### [ABOUT THIS TASK]
Line by line, copy out the data that follows.

[STUDY MATERIAL — start]

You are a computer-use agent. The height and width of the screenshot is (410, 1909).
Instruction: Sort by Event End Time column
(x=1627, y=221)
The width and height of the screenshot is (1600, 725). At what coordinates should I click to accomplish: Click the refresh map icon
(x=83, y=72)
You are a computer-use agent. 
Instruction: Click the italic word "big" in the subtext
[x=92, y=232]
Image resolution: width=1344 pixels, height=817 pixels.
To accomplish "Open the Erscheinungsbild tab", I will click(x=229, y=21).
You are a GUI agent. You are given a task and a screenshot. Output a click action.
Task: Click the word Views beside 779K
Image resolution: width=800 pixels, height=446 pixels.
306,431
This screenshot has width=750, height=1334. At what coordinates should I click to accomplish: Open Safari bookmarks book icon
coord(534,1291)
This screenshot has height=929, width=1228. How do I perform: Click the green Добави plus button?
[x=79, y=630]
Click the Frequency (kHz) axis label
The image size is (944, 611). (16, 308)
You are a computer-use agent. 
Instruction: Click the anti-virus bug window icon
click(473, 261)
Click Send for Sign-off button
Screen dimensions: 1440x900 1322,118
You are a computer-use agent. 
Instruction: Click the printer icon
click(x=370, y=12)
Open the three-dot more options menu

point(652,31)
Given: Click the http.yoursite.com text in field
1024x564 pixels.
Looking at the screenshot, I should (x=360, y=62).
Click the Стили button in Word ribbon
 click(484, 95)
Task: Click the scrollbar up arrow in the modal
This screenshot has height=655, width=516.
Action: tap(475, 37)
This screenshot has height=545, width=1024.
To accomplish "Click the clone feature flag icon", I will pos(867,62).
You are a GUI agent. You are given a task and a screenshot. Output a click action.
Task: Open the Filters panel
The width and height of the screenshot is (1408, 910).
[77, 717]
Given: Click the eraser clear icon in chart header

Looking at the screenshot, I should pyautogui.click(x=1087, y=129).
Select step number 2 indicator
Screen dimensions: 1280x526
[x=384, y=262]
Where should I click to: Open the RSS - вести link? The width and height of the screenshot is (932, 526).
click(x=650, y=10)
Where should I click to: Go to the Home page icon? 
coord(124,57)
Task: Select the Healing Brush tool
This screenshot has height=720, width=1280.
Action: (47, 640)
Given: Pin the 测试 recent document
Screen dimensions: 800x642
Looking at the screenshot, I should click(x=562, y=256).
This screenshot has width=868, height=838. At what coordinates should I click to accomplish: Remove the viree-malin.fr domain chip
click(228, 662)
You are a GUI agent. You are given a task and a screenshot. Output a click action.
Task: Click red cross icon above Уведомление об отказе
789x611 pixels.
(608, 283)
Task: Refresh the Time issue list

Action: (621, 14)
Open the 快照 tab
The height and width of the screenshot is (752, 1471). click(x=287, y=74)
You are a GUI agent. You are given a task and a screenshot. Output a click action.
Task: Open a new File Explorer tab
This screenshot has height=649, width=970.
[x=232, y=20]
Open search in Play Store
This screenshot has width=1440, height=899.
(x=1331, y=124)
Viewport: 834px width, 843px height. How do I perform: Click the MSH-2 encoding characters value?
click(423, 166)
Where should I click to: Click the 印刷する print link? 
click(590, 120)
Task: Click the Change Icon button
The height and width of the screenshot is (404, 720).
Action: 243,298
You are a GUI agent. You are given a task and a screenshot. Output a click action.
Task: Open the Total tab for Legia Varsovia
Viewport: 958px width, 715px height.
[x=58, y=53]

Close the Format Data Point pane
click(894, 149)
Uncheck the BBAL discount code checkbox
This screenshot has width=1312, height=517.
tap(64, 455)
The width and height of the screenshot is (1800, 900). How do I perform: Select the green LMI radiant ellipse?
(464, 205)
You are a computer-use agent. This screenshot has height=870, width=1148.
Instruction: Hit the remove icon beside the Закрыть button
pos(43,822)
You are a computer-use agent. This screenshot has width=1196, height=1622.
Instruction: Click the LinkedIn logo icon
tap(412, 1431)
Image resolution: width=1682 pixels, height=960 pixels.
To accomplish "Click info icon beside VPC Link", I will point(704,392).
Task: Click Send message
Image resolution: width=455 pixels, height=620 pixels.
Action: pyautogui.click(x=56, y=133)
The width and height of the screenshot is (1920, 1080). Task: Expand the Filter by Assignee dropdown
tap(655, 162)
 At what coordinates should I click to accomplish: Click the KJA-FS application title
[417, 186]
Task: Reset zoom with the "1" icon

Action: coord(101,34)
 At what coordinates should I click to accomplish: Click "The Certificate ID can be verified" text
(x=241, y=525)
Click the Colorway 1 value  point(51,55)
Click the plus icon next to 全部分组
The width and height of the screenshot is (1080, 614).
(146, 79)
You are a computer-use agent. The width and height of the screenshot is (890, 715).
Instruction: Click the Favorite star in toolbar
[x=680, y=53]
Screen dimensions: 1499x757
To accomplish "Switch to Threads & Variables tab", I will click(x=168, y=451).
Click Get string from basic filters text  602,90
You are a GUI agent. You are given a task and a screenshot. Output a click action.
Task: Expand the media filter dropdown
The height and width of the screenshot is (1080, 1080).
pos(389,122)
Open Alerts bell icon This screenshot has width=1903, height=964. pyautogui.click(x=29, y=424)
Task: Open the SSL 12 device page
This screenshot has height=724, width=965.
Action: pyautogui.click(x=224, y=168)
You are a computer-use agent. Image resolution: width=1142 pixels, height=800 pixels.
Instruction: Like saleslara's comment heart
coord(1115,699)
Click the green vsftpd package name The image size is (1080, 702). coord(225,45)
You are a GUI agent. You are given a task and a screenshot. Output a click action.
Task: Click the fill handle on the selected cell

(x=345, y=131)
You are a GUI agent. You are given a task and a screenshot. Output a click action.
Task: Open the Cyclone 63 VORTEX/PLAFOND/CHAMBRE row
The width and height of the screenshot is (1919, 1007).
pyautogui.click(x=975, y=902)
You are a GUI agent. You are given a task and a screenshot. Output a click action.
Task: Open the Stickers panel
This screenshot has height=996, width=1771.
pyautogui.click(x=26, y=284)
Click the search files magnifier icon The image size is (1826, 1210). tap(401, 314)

[STUDY MATERIAL — finish]

### [ANSWER TO THIS TASK]
You are a computer-use agent. The height and width of the screenshot is (410, 1909).
Instruction: Sort by Event End Time column
(x=1627, y=221)
The width and height of the screenshot is (1600, 725). At what coordinates should I click to accomplish: Click the refresh map icon
(x=83, y=72)
You are a computer-use agent. 
Instruction: Click the italic word "big" in the subtext
[x=92, y=232]
Image resolution: width=1344 pixels, height=817 pixels.
To accomplish "Open the Erscheinungsbild tab", I will click(x=229, y=21).
You are a GUI agent. You are given a task and a screenshot. Output a click action.
Task: Click the word Views beside 779K
Image resolution: width=800 pixels, height=446 pixels.
306,431
This screenshot has width=750, height=1334. At what coordinates should I click to accomplish: Open Safari bookmarks book icon
coord(534,1291)
This screenshot has height=929, width=1228. How do I perform: Click the green Добави plus button?
[x=79, y=630]
Click the Frequency (kHz) axis label
The image size is (944, 611). (16, 308)
You are a computer-use agent. 
Instruction: Click the anti-virus bug window icon
click(473, 261)
Click Send for Sign-off button
Screen dimensions: 1440x900 1322,118
You are a computer-use agent. 
Instruction: Click the printer icon
click(x=370, y=12)
Open the three-dot more options menu

point(652,31)
Given: Click the http.yoursite.com text in field
1024x564 pixels.
Looking at the screenshot, I should (x=360, y=62).
Click the Стили button in Word ribbon
 click(484, 95)
Task: Click the scrollbar up arrow in the modal
This screenshot has height=655, width=516.
Action: tap(475, 37)
This screenshot has height=545, width=1024.
To accomplish "Click the clone feature flag icon", I will pos(867,62).
You are a GUI agent. You are given a task and a screenshot. Output a click action.
Task: Open the Filters panel
The width and height of the screenshot is (1408, 910).
[77, 717]
Given: Click the eraser clear icon in chart header

Looking at the screenshot, I should pyautogui.click(x=1087, y=129).
Select step number 2 indicator
Screen dimensions: 1280x526
[x=384, y=262]
Where should I click to: Open the RSS - вести link? The width and height of the screenshot is (932, 526).
click(x=650, y=10)
Where should I click to: Go to the Home page icon? 
coord(124,57)
Task: Select the Healing Brush tool
This screenshot has height=720, width=1280.
Action: (47, 640)
Given: Pin the 测试 recent document
Screen dimensions: 800x642
Looking at the screenshot, I should click(x=562, y=256).
This screenshot has width=868, height=838. At what coordinates should I click to accomplish: Remove the viree-malin.fr domain chip
click(228, 662)
You are a GUI agent. You are given a task and a screenshot. Output a click action.
Task: Click red cross icon above Уведомление об отказе
789x611 pixels.
(608, 283)
Task: Refresh the Time issue list

Action: (621, 14)
Open the 快照 tab
The height and width of the screenshot is (752, 1471). click(x=287, y=74)
You are a GUI agent. You are given a task and a screenshot. Output a click action.
Task: Open a new File Explorer tab
This screenshot has height=649, width=970.
[x=232, y=20]
Open search in Play Store
This screenshot has width=1440, height=899.
(x=1331, y=124)
Viewport: 834px width, 843px height. How do I perform: Click the MSH-2 encoding characters value?
click(423, 166)
Where should I click to: Click the 印刷する print link? 
click(590, 120)
Task: Click the Change Icon button
The height and width of the screenshot is (404, 720).
Action: 243,298
You are a GUI agent. You are given a task and a screenshot. Output a click action.
Task: Open the Total tab for Legia Varsovia
Viewport: 958px width, 715px height.
[x=58, y=53]

Close the Format Data Point pane
click(894, 149)
Uncheck the BBAL discount code checkbox
This screenshot has width=1312, height=517.
tap(64, 455)
The width and height of the screenshot is (1800, 900). How do I perform: Select the green LMI radiant ellipse?
(464, 205)
You are a computer-use agent. This screenshot has height=870, width=1148.
Instruction: Hit the remove icon beside the Закрыть button
pos(43,822)
You are a computer-use agent. This screenshot has width=1196, height=1622.
Instruction: Click the LinkedIn logo icon
tap(412, 1431)
Image resolution: width=1682 pixels, height=960 pixels.
To accomplish "Click info icon beside VPC Link", I will point(704,392).
Task: Click Send message
Image resolution: width=455 pixels, height=620 pixels.
Action: pyautogui.click(x=56, y=133)
The width and height of the screenshot is (1920, 1080). Task: Expand the Filter by Assignee dropdown
tap(655, 162)
 At what coordinates should I click to accomplish: Click the KJA-FS application title
[417, 186]
Task: Reset zoom with the "1" icon

Action: coord(101,34)
 At what coordinates should I click to accomplish: Click "The Certificate ID can be verified" text
(x=241, y=525)
Click the Colorway 1 value  point(51,55)
Click the plus icon next to 全部分组
The width and height of the screenshot is (1080, 614).
(146, 79)
You are a computer-use agent. The width and height of the screenshot is (890, 715).
Instruction: Click the Favorite star in toolbar
[x=680, y=53]
Screen dimensions: 1499x757
To accomplish "Switch to Threads & Variables tab", I will click(x=168, y=451).
Click Get string from basic filters text  602,90
You are a GUI agent. You are given a task and a screenshot. Output a click action.
Task: Expand the media filter dropdown
The height and width of the screenshot is (1080, 1080).
pos(389,122)
Open Alerts bell icon This screenshot has width=1903, height=964. pyautogui.click(x=29, y=424)
Task: Open the SSL 12 device page
This screenshot has height=724, width=965.
Action: pyautogui.click(x=224, y=168)
You are a computer-use agent. Image resolution: width=1142 pixels, height=800 pixels.
Instruction: Like saleslara's comment heart
coord(1115,699)
Click the green vsftpd package name The image size is (1080, 702). coord(225,45)
You are a GUI agent. You are given a task and a screenshot. Output a click action.
Task: Click the fill handle on the selected cell

(x=345, y=131)
You are a GUI agent. You are given a task and a screenshot. Output a click action.
Task: Open the Cyclone 63 VORTEX/PLAFOND/CHAMBRE row
The width and height of the screenshot is (1919, 1007).
pyautogui.click(x=975, y=902)
You are a GUI agent. You are given a task and a screenshot. Output a click action.
Task: Open the Stickers panel
This screenshot has height=996, width=1771.
pyautogui.click(x=26, y=284)
Click the search files magnifier icon The image size is (1826, 1210). tap(401, 314)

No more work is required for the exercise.